Plus de huit (8) siècles après, l’administration coloniale française a construit entre 1904 et 1908 le Palais de Koulouba. D’après le diplomate à la retraite Raphaël Théophile Kéïta, “depuis 1908, […] le Palais abrite son titulaire : le Gouverneur civil ou militaire à Koulouba, chef-lieu du Territoire du Soudan Français “. M. Kéïta cite le journaliste-écrivain et globe-trotter Félix Dubois (ayant plusieurs fois séjourné au Haut Sénégal-Niger devenu Soudan Français) qui notait déjà en 1911 dans son ouvrage “Notre beau Niger” (Flammarion): “Un plateau rocheux, abrupt et assez élevé, du nom de Koulouba où se dresse une ville haute formée de constructions gouvernementales uniquement. Selon la pensée antique, sur cette acropole est l’âme de la colonie […]”. Fort de cela, estime Raphael Kéïta, ” dès 1898, le Général De Trentinian désigna ce site. Le Gouverneur général [de l’AOF basé à Dakar] Ernest Roume l’approuva [puis] William Ponty et François J. Clauzel firent surgir une cité administrative pourvue de tous les progrès modernes” de l’époque.
Ainsi, l’imposante “Maison blanche” a été le siège du pouvoir depuis le temps colonial. Il a d’abord servi de bureaux et de résidences des hauts-fonctionnaires coloniaux dont 18 Gouverneurs titulaires et un Haut-commissaire. Ils y ont servi et résidé durant 52 ans (1908 à 1960). Ensuite, ce magnifique centre de décisions abrite l’institution présidentielle malienne depuis près de six décennies. De la proclamation de l’indépendance du Mali, le 22 septembre 1960, à nos jours, tous les six (6) présidents de la République ont, durant leur passage au sommet de l’Etat, laissé, sans exception, leurs marques sans détruire le style architectural original du Palais. Appelés souvent par des observateurs “locataires de Koulouba”, ces chefs d’Etat y ont tous réalisé des travaux de réaménagement ou de rénovation. Ils y ont été assistés dans leurs fonctions suprêmes par des ministres-secrétaires généraux chargés de la gestion de l’administration présidentielle. Tous nos chefs d’Etat ont pu surtout présider les sessions des conseils des ministres à Koulouba. Par contre, tous les six présidents du Mali n’ont pas, pour diverses raisons, logé en pleins temps et complètement au Palais de Koulouba. Lequel est actuellement la destination tant rêvée et très convoitée par nos 24 candidats en pleine campagne électorale depuis le 7 juillet.
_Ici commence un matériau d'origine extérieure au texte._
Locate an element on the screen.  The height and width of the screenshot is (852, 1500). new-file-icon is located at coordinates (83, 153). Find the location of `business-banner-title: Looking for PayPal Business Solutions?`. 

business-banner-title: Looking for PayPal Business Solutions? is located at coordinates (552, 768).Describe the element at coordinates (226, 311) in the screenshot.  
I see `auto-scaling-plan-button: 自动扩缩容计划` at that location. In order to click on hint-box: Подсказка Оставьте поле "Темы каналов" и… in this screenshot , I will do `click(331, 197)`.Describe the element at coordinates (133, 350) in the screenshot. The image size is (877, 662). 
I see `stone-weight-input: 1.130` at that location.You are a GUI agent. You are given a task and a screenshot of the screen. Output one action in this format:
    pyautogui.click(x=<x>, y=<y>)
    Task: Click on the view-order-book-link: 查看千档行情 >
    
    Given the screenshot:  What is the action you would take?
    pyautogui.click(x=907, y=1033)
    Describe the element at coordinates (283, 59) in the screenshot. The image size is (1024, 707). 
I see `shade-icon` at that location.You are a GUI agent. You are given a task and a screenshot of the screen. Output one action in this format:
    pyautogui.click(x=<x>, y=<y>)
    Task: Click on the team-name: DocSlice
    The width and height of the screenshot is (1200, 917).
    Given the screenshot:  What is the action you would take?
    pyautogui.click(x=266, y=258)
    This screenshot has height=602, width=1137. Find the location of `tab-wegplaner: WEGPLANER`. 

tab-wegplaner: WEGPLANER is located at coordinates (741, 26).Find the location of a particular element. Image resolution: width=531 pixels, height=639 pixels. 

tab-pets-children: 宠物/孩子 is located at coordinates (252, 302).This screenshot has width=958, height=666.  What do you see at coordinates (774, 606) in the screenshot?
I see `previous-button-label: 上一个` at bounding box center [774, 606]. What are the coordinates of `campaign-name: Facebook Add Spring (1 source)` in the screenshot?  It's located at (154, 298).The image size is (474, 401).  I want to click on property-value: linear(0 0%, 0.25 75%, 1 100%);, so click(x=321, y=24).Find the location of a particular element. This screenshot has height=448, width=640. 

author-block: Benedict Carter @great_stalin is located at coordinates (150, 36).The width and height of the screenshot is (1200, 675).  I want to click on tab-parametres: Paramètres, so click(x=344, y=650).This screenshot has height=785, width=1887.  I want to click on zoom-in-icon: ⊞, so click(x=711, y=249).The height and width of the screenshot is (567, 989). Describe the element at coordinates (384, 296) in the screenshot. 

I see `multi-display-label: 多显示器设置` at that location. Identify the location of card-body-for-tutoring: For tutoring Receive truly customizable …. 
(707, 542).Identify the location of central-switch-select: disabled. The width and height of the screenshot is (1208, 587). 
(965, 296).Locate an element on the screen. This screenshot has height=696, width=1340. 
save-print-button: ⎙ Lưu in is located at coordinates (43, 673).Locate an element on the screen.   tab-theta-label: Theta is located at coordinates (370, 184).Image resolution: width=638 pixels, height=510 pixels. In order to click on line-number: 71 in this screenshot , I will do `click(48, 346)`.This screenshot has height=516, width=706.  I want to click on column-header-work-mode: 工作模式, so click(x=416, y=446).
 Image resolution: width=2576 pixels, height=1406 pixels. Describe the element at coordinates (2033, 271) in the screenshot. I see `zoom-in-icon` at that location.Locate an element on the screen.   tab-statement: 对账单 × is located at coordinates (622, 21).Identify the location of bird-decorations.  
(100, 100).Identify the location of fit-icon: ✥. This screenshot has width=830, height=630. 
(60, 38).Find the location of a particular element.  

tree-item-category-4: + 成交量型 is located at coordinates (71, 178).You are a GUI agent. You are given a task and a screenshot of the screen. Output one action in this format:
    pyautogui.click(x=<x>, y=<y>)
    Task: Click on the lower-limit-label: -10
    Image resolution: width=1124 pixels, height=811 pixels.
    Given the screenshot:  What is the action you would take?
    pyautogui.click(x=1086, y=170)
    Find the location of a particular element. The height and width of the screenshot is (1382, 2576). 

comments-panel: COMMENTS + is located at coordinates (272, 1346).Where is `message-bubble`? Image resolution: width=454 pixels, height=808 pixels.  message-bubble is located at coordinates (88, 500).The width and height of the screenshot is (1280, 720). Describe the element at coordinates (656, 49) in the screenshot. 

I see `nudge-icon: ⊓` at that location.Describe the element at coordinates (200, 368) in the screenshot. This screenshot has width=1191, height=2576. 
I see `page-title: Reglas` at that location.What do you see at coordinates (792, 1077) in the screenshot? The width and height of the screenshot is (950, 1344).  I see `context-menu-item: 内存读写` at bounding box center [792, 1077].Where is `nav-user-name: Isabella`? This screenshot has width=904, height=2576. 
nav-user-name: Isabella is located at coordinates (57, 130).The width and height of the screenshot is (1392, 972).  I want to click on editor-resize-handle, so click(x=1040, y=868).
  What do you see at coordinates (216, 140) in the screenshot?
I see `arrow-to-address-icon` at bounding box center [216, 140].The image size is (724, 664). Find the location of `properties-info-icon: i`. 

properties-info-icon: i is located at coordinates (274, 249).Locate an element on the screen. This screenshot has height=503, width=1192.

A quelques jours de ce scrutin d’où sortira le futur “locataire de Koulouba”, le présent Dossier est une tentative de connaissance de l’un des éléments les plus emblématiques du riche patrimoine national malien, en voulant remonter le cours de l’histoire politico-architecturale du Palais de Koulouba : incarnation du cœur du pouvoir et symbole du sommet de l’Etat.